» Exercise goal
Extract each record and reproduce it exactly.

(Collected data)
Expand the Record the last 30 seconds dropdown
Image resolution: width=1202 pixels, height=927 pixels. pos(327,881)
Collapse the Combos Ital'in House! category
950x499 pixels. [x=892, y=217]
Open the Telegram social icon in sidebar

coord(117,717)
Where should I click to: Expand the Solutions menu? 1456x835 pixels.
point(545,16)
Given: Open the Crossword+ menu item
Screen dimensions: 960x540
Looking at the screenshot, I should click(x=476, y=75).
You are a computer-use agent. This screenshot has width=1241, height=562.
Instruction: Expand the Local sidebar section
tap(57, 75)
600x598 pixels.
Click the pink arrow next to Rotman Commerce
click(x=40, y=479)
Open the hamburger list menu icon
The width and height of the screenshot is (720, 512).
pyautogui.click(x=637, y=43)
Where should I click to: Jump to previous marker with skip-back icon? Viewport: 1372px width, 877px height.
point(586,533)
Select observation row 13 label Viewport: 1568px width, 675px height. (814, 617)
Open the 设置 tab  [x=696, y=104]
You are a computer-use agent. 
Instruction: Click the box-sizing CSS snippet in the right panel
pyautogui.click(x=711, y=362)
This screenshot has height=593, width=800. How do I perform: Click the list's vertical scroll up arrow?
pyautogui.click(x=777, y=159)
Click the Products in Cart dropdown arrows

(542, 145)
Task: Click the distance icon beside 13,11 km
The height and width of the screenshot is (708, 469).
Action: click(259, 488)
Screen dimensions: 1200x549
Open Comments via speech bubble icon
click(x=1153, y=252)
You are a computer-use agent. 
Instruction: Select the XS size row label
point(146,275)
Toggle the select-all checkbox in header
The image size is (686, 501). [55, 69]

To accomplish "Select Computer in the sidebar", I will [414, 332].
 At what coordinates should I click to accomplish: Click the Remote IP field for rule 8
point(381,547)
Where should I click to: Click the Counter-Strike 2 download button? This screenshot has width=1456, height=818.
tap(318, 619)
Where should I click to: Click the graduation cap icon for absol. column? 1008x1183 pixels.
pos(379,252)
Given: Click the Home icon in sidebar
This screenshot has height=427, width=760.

» Answer space
Expand the Record the last 30 seconds dropdown
Image resolution: width=1202 pixels, height=927 pixels. pos(327,881)
Collapse the Combos Ital'in House! category
950x499 pixels. [x=892, y=217]
Open the Telegram social icon in sidebar

coord(117,717)
Where should I click to: Expand the Solutions menu? 1456x835 pixels.
point(545,16)
Given: Open the Crossword+ menu item
Screen dimensions: 960x540
Looking at the screenshot, I should click(x=476, y=75).
You are a computer-use agent. This screenshot has width=1241, height=562.
Instruction: Expand the Local sidebar section
tap(57, 75)
600x598 pixels.
Click the pink arrow next to Rotman Commerce
click(x=40, y=479)
Open the hamburger list menu icon
The width and height of the screenshot is (720, 512).
pyautogui.click(x=637, y=43)
Where should I click to: Jump to previous marker with skip-back icon? Viewport: 1372px width, 877px height.
point(586,533)
Select observation row 13 label Viewport: 1568px width, 675px height. (814, 617)
Open the 设置 tab  [x=696, y=104]
You are a computer-use agent. 
Instruction: Click the box-sizing CSS snippet in the right panel
pyautogui.click(x=711, y=362)
This screenshot has height=593, width=800. How do I perform: Click the list's vertical scroll up arrow?
pyautogui.click(x=777, y=159)
Click the Products in Cart dropdown arrows

(542, 145)
Task: Click the distance icon beside 13,11 km
The height and width of the screenshot is (708, 469).
Action: click(259, 488)
Screen dimensions: 1200x549
Open Comments via speech bubble icon
click(x=1153, y=252)
You are a computer-use agent. 
Instruction: Select the XS size row label
point(146,275)
Toggle the select-all checkbox in header
The image size is (686, 501). [55, 69]

To accomplish "Select Computer in the sidebar", I will [414, 332].
 At what coordinates should I click to accomplish: Click the Remote IP field for rule 8
point(381,547)
Where should I click to: Click the Counter-Strike 2 download button? This screenshot has width=1456, height=818.
tap(318, 619)
Where should I click to: Click the graduation cap icon for absol. column? 1008x1183 pixels.
pos(379,252)
Given: Click the Home icon in sidebar
This screenshot has height=427, width=760.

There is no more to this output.